Task directions → For this task, retype the records below exactly.

Content starts

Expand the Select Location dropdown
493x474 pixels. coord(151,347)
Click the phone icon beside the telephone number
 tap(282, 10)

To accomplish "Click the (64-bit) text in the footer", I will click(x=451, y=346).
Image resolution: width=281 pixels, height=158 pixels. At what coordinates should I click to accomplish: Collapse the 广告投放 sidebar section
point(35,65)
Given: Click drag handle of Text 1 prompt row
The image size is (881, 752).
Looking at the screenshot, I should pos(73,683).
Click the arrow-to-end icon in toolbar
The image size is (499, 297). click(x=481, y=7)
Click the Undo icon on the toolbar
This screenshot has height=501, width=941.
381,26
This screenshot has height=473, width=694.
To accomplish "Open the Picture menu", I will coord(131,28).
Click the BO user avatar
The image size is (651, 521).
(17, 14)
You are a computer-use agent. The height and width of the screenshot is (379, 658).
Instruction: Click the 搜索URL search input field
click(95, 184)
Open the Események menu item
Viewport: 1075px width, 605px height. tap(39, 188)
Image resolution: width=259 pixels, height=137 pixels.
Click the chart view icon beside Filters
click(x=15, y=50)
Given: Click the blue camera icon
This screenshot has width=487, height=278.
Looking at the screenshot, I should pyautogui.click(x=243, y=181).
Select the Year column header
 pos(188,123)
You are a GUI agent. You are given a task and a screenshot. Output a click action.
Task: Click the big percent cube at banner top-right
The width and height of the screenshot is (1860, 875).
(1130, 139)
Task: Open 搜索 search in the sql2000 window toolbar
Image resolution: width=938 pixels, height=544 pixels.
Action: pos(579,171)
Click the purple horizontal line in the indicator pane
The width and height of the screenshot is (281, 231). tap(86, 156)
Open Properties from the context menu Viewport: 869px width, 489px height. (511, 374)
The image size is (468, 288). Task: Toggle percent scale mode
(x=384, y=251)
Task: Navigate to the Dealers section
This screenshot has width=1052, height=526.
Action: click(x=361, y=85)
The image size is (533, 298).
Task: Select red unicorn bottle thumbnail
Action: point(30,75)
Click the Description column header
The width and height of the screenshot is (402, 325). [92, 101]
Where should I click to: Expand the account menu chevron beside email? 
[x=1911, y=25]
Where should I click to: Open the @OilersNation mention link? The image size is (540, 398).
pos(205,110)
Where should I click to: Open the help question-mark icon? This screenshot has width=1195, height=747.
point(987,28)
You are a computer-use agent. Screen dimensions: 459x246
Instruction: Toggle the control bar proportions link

Content ends

Solution to the problem →
Expand the Select Location dropdown
493x474 pixels. coord(151,347)
Click the phone icon beside the telephone number
 tap(282, 10)

To accomplish "Click the (64-bit) text in the footer", I will click(x=451, y=346).
Image resolution: width=281 pixels, height=158 pixels. At what coordinates should I click to accomplish: Collapse the 广告投放 sidebar section
point(35,65)
Given: Click drag handle of Text 1 prompt row
The image size is (881, 752).
Looking at the screenshot, I should pos(73,683).
Click the arrow-to-end icon in toolbar
The image size is (499, 297). click(x=481, y=7)
Click the Undo icon on the toolbar
This screenshot has height=501, width=941.
381,26
This screenshot has height=473, width=694.
To accomplish "Open the Picture menu", I will coord(131,28).
Click the BO user avatar
The image size is (651, 521).
(17, 14)
You are a computer-use agent. The height and width of the screenshot is (379, 658).
Instruction: Click the 搜索URL search input field
click(95, 184)
Open the Események menu item
Viewport: 1075px width, 605px height. tap(39, 188)
Image resolution: width=259 pixels, height=137 pixels.
Click the chart view icon beside Filters
click(x=15, y=50)
Given: Click the blue camera icon
This screenshot has width=487, height=278.
Looking at the screenshot, I should pyautogui.click(x=243, y=181).
Select the Year column header
 pos(188,123)
You are a GUI agent. You are given a task and a screenshot. Output a click action.
Task: Click the big percent cube at banner top-right
The width and height of the screenshot is (1860, 875).
(1130, 139)
Task: Open 搜索 search in the sql2000 window toolbar
Image resolution: width=938 pixels, height=544 pixels.
Action: pos(579,171)
Click the purple horizontal line in the indicator pane
The width and height of the screenshot is (281, 231). tap(86, 156)
Open Properties from the context menu Viewport: 869px width, 489px height. (511, 374)
The image size is (468, 288). Task: Toggle percent scale mode
(x=384, y=251)
Task: Navigate to the Dealers section
This screenshot has width=1052, height=526.
Action: click(x=361, y=85)
The image size is (533, 298).
Task: Select red unicorn bottle thumbnail
Action: point(30,75)
Click the Description column header
The width and height of the screenshot is (402, 325). [92, 101]
Where should I click to: Expand the account menu chevron beside email? 
[x=1911, y=25]
Where should I click to: Open the @OilersNation mention link? The image size is (540, 398).
pos(205,110)
Where should I click to: Open the help question-mark icon? This screenshot has width=1195, height=747.
point(987,28)
You are a computer-use agent. Screen dimensions: 459x246
Instruction: Toggle the control bar proportions link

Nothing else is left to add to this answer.